Ничего не говорил. Молчал.
- Вот тебе и бизнес, - процедил сквозь зубы однажды Николай, - вот тебе и легкие деньги…
Саша молчал. На укусы (справедливые укусы) не реагировал. Один только раз, в день рождения Лерочки, когда Дарья осмелилась спросить про внучку, взорвался.

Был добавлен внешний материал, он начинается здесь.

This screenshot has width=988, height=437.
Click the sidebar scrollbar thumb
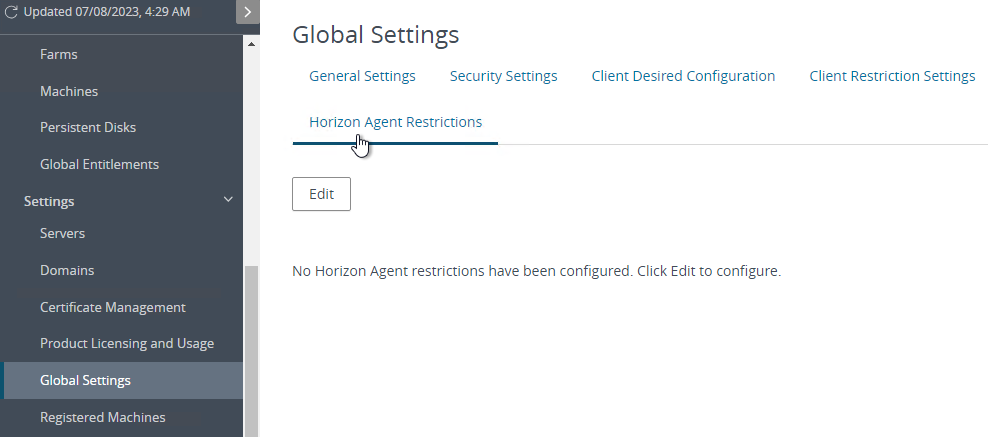(x=251, y=351)
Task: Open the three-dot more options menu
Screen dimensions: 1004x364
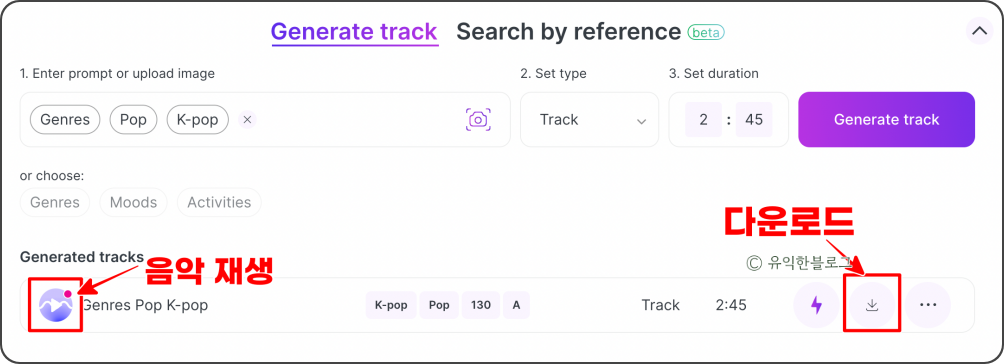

- Да все я профукал, понимаете? Все! И квартиру бабкину, и деньги, и внучку вашу липовую! Не моя! Чего, легче вам стало? Легче?
Тогда и Николая прорвало.
- Не твоя, говоришь? Не твоя? Любил, любил и вдруг разлюбил? В магазин вернуть решил, как брак? Ну и гад ты, сынок! Так и мне придется от тебя отказываться, как от липового! А? Как думаешь, мать, а?
Сашка тогда замер на минутку.
- В смысле, липовый? Мама, он чего говорит? Мама?
Дарья руками лицо закрыла. Отвернулась от мужиков. Кое-как доковыляла до двери и тихо закрыла за собой дверь. Ей хотелось сбежать из этого ада, куда глаза глядят. Ее родовое гнездо только сейчас осквернили, опохабили, уничтожили эти глупые, невыносимые, эгоистичные мужики, ради которых она жила. Всю жизнь свою сложила на алтарь… и кому? Этим двоим хамам?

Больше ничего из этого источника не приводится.